BROWN COUNTY, Ohio -- Across Ohio, state drug agents spent the summer pulling weeds -- literally.
Over the last few months, marijuana plants with a street value of nearly $40 million were pulled from backyards, cornfields and private gardens.
Dwight Aspacher, a special agent for the Bureau of Criminal Identification and Investigation, said an increasing amount of the marijuana taken off the streets of Ohio isn’t from exotic places: It’s grown in the state.
"A lot of marijuana is grown within the state and stays within the state,” said Aspacher.
Aspacher tracks marijuana from a helicopter in the air while the Brown County Sheriff's Office handles the ground offensive.
From the sky, he can spot plants that the ground caravan can't.
But he said sometimes it's like finding a needle in a haystack.

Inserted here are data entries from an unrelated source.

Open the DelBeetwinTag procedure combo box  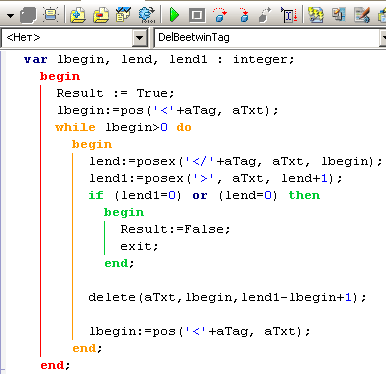269,37
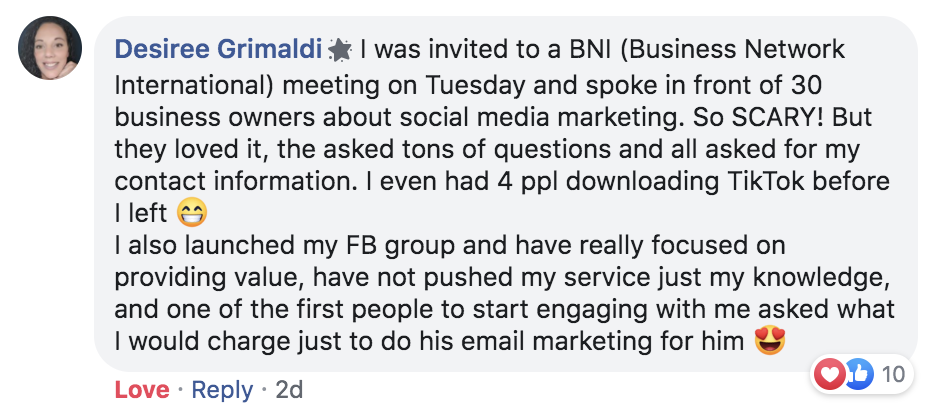Click the star badge beside the commenter name
The image size is (944, 416).
(x=340, y=49)
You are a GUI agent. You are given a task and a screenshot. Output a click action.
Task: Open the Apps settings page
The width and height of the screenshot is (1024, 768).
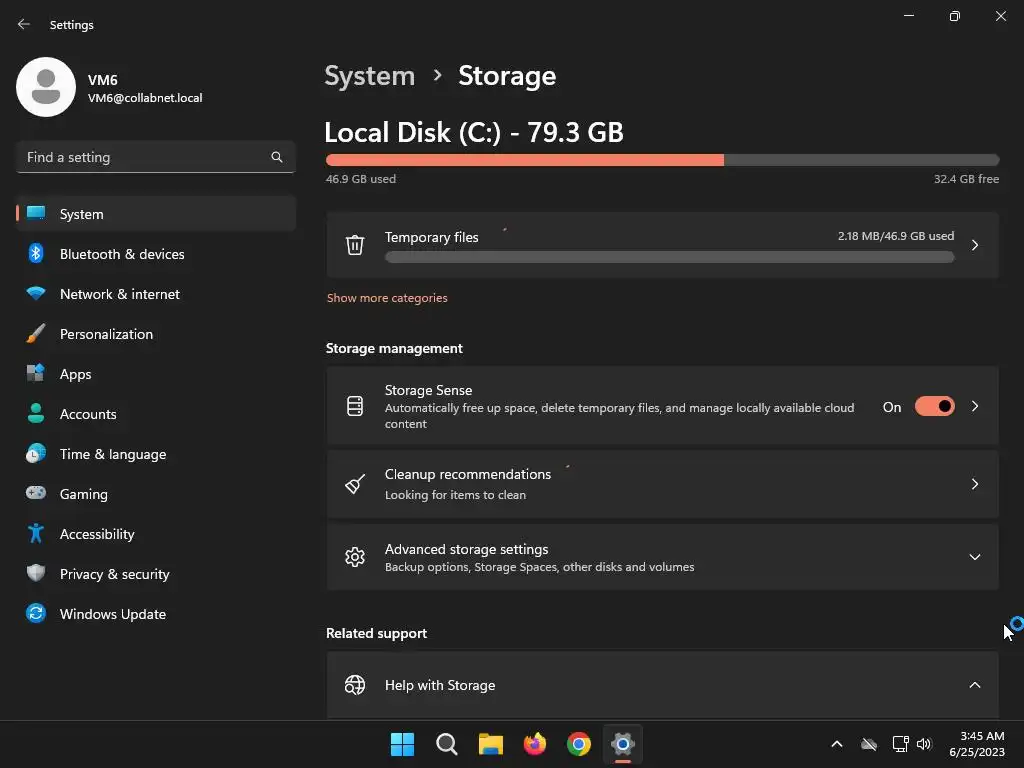click(75, 374)
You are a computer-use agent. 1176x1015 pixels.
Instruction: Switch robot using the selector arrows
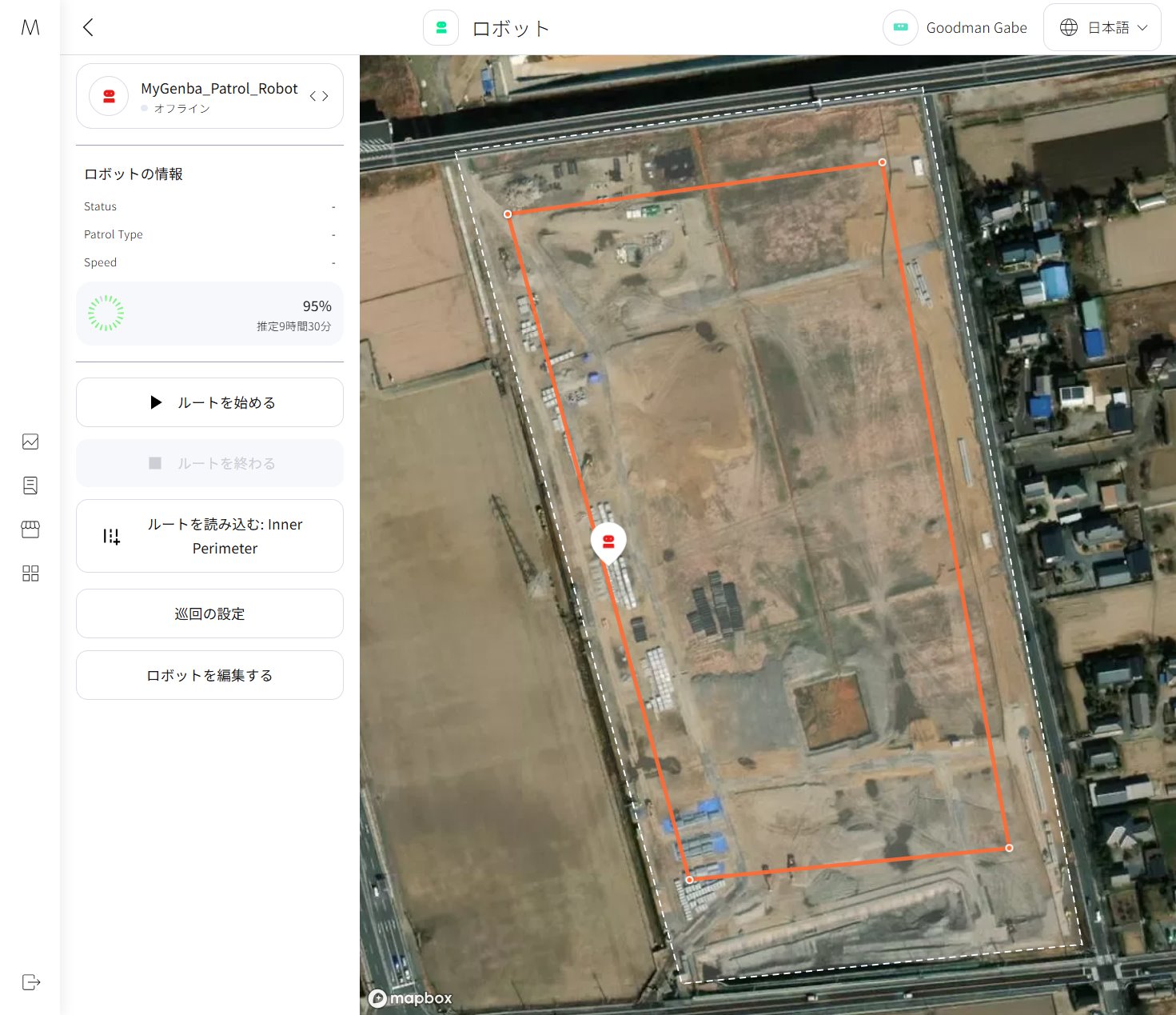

So far this year, the attorney general's marijuana eradication program has confiscated more than 20,000 marijuana plants statewide.
In Brown County, authorities have seized several hundred.
The biggest haul to date was the seizure of over 100,000 plants in 2010.
"I believe it's still a problem. They're just getting more creative on where they're putting it and make it a little more difficult for us to spot it from the air," said Aspacher.
State agents search for drugs in all 88 Ohio counties, working to pull marijuana plants before they hit the streets.
"You're talking thousands of dollars of potential untaxed income and that drug is hitting the street," said Brown County Chief Deputy John Schadle.
Sometimes, authorities say they see the same growers year after year.
But as long as marijuana is illegal in Ohio, they'll continue to confiscate it.